INFORMATION SHOWN:
....................
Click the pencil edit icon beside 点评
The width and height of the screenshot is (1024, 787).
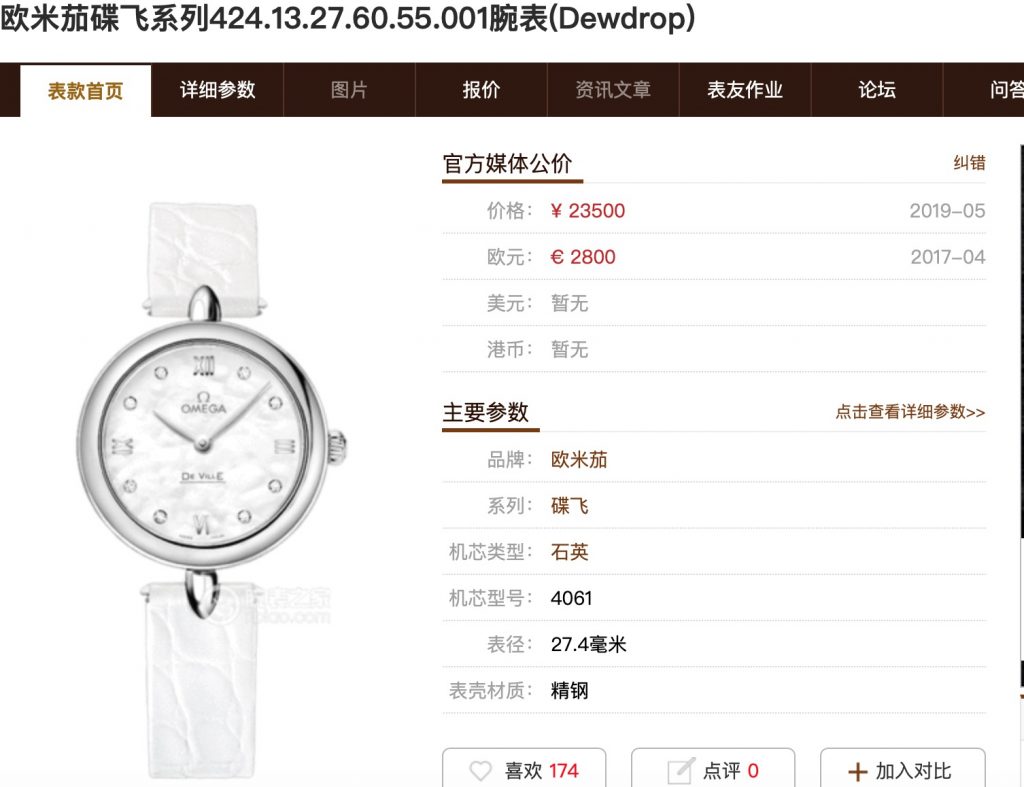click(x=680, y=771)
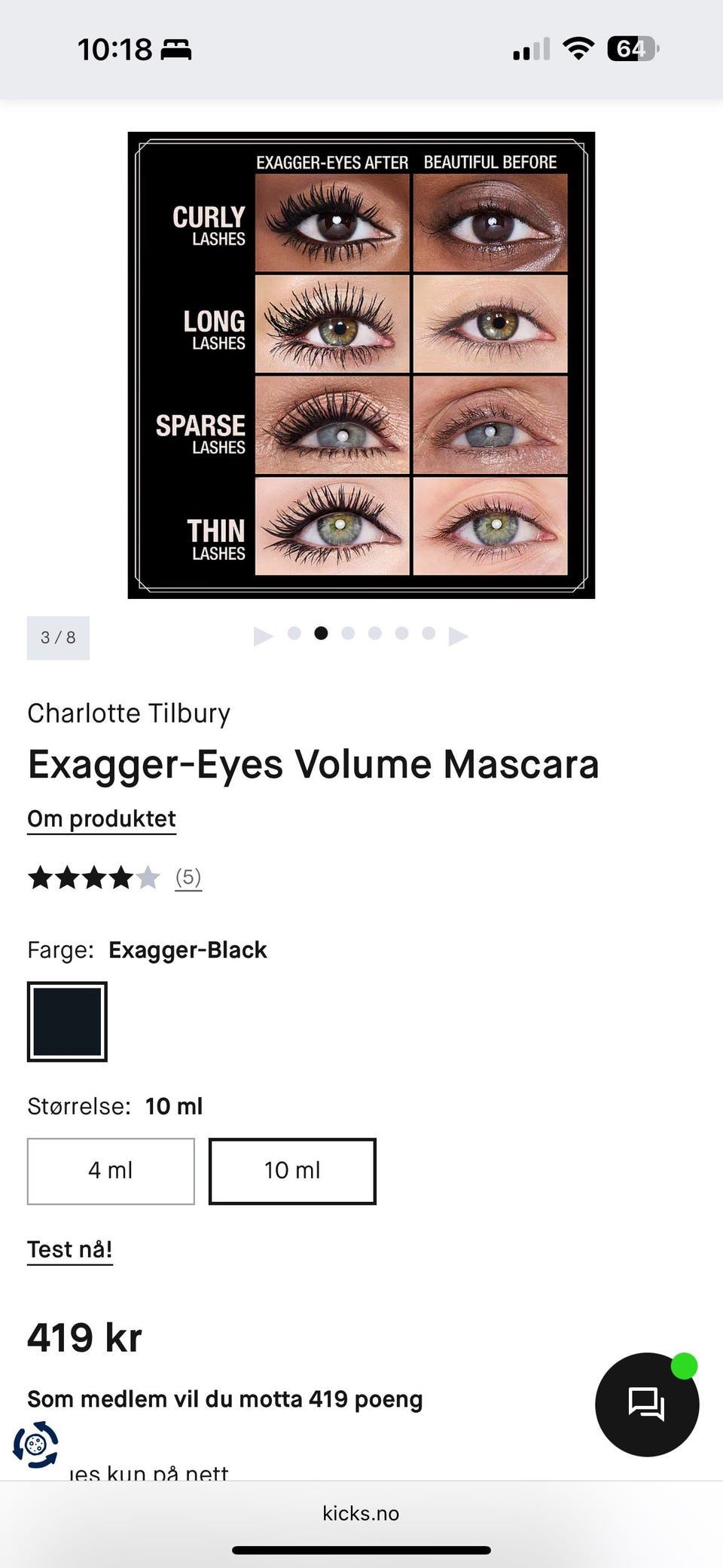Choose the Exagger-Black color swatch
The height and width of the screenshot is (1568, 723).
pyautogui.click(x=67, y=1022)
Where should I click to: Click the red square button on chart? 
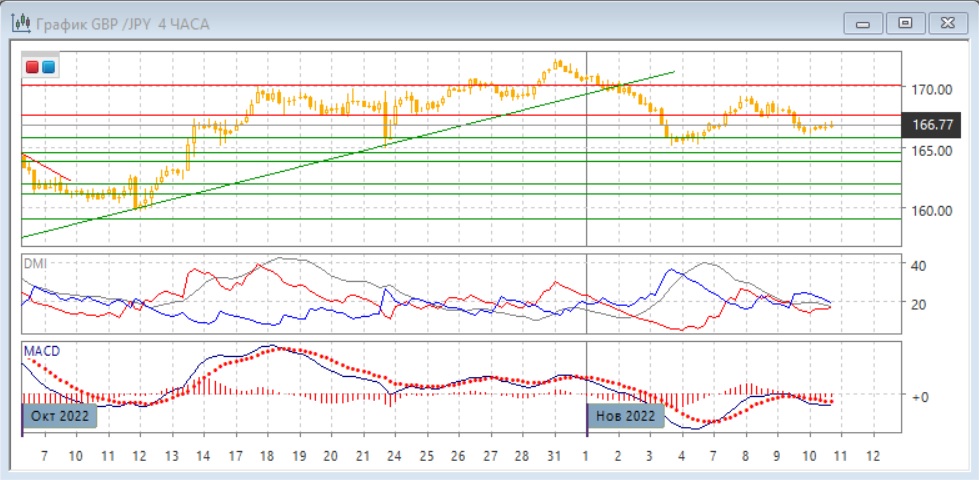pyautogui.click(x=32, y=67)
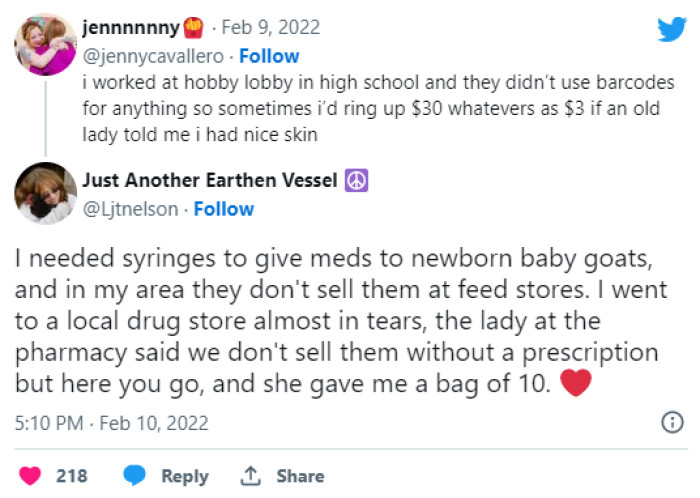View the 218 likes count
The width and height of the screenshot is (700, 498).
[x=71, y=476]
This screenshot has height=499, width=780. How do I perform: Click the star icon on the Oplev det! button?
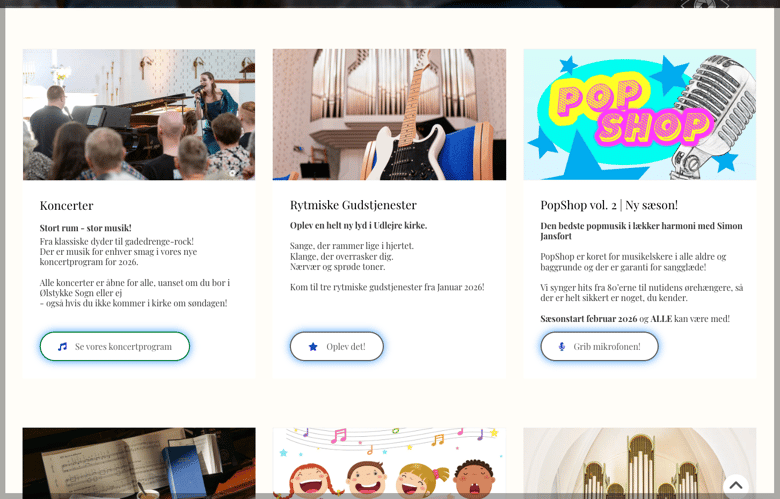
....................
WHAT IS NEEDED:
Show every line of the entries above where the word "icon" occurs.

RESPONSE TO THIS EXERCISE:
Click the pencil edit icon beside 点评
This screenshot has height=499, width=780. How do I perform: Click the star icon on the Oplev det! button?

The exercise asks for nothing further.